Cho Kyung-suk, who has been selling women’s bags for 15 years in Dongdaemun, closed one of his three stores in February.
“Without the Chinese tour groups and buyers, I was making only about one fifth of what I used to,” Cho said. If big companies are doing badly, imagine us.”
The number of Chinese tourists, which used to account for about half of all visitors to South Korea, halved in the first seven months of 2017 compared to a year ago. That meant $5.1 billion in lost business for South Korea, based on the average spending of Chinese visitors in 2015, data from the Korea Tourism Organization shows.
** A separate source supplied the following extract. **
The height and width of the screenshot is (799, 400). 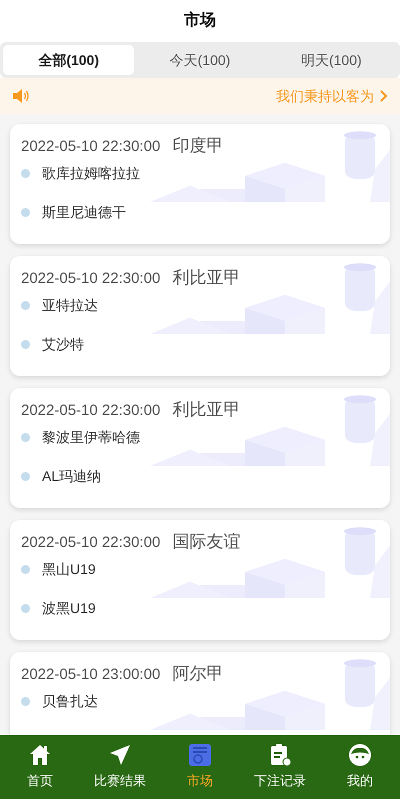 What do you see at coordinates (21, 96) in the screenshot?
I see `speaker-icon` at bounding box center [21, 96].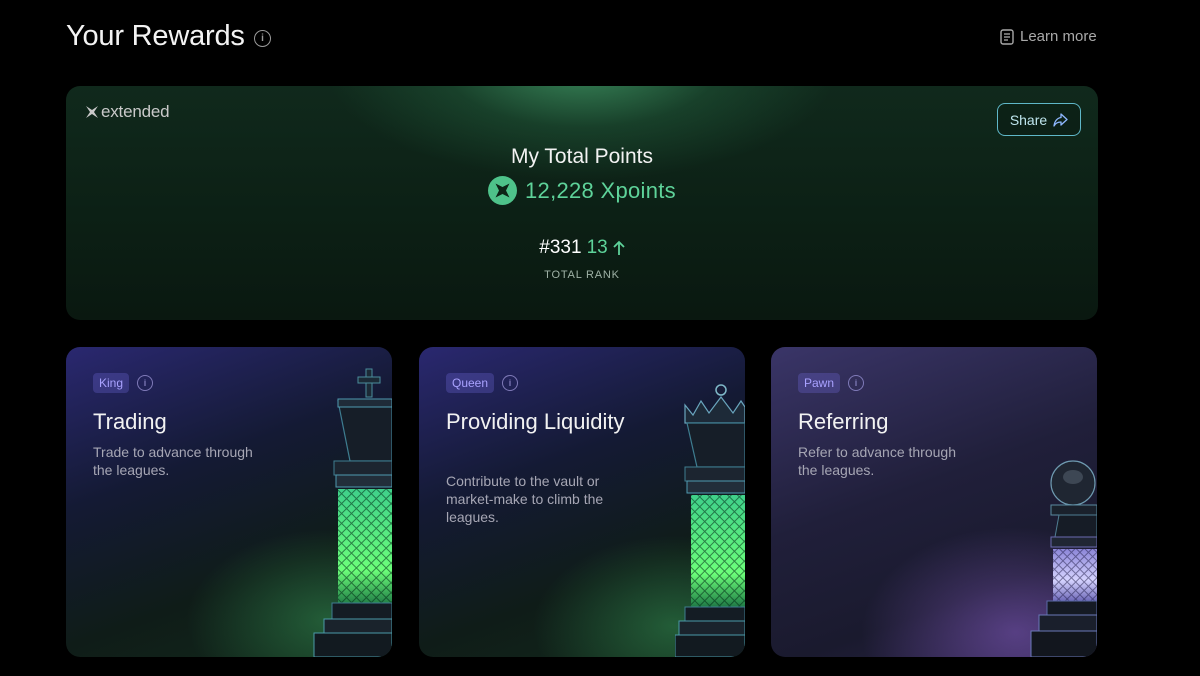 The height and width of the screenshot is (676, 1200). I want to click on points-row: 12,228 Xpoints, so click(582, 190).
About 90 percent of the nation’s 160 tour agencies specializing in inbound Chinese tourism have closed, South Korea’s travel agent industry body estimates.
Without the THAAD backlash, Asia’s fourth-largest economy was expected to grow more than 3 percent this year. The current forecast is 2.8 percent, according to the Bank of Korea.
In China, Lotte has been at the center of the storm, thanks to a land swap deal it agreed on with Seoul so THAAD could be installed.
Half a dozen Lotte Mart workers around China who spoke to Reuters said there was no sign stores were going to reopen. Lotte employs around 13,000 Chinese workers across the country.
“Closing down our China business is one option we consider in the long-run as we can’t leave the stores closed like that for years,” an official at Lotte Mart’s Seoul office said, declining to be named.
Some local Jiaxing residents said China’s response was warranted, even if it meant some other stores and restaurants nearby also closed or suffered.
“The shutdown is all linked to THAAD,” said Gao Yunfei, 22, an e-commerce worker from Anhui province outside the closed Lotte Mart store in Jiaxing. “It’s as it should be, it’s just a reflection of people’s love for their country.”
Back in South Korea, the country’s $8 billion duty-free market, the world’s largest, is also struggling.
In wealthy neighborhoods of Sinsa and Apgujeong in southern Seoul, where posh boulevards are packed with flagship stores and celebrity hair salons, retail rent prices have dropped to the lowest since 2013, according to the Korea Appraisal Board and local realtors.
The Korea Duty Free Shops Association has asked regional airports across the country for rent discounts. Lotte Duty Free — the country’s biggest duty free operator — is even considering closing its flagship store in Incheon International Airport, after incurring its first quarterly loss since the 1980s this year.
“We don’t think the THAAD issue will be resolved anytime soon, and there is nothing we can do to help,” an official at the Lotte Duty Free said, asking not to be named.
With hopes of better ties, Lotte is still keeping its Chinese supermarkets, while big exporters like Hyundai Motor are muddling through even after its China car sales tumbled over 60 percent in the second quarter.
But small shops don’t have that luxury, said a children’s wear stall owner surnamed Shin in Dongdaemun.
Chinese buyers were impossible to replace, even though vendors were trying to target visitors from Japan and Thailand.
“This whole area was just (driven by) China, and look at it now,” 53-year-old Shin said, pointing to empty neighboring stalls selling hot-dogs and facial masks.
“Everyone here lived off Chinese money.”